希望退職を募集する場合,退職金の上積みなど通常の退職よりも有利な条件が提示されるのが通例ですので,会社側から示された条件を熟慮し,慎重に判断した上で,希望退職に応じるかどうかを決めましょう。
希望退職に応じた場合の優遇条件などが具体的に文書で示されていない場合には,詳細な内容を書面で明示し,説明会の開催などの方法により周知するよう会社に求めましょう。
 
更に詳しく
早期退職優遇制度について会社側の承諾を要件とした大和銀行(退職支援金)事件において,裁判所は,「本制度の利用について被告(会社側)の承諾を要件とした趣旨が,退職により被告の業務の円滑な遂行に支障が出るような人材の流出という事態を回避しようというものであって,それ自体不合理な目的とはいえない。
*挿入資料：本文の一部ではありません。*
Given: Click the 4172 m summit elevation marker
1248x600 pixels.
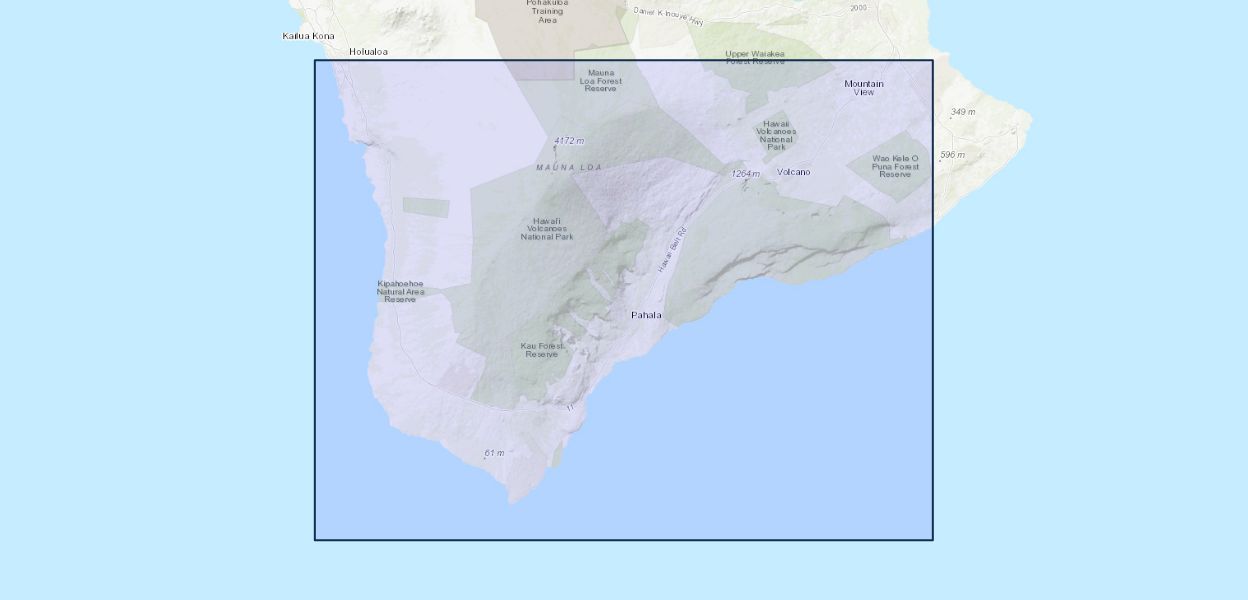Looking at the screenshot, I should (x=568, y=141).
そして,承諾が要件となっても,被告行員にとっては,不承諾の場合には,従前の退職金を受領して退職するか,雇用契約を継続するかという選択は可能であり,また,承諾となる前であれば,申し込みを撤回することも可能であって,いずれにしても従前の雇用条件の維持は可能であることから行員に著しい不利益を課すものとはいえない。したがって,本制度について承諾という要件を課すことが公序良俗に反するものとはいえない。」と判示しています(大阪地判平成12年5月12日)。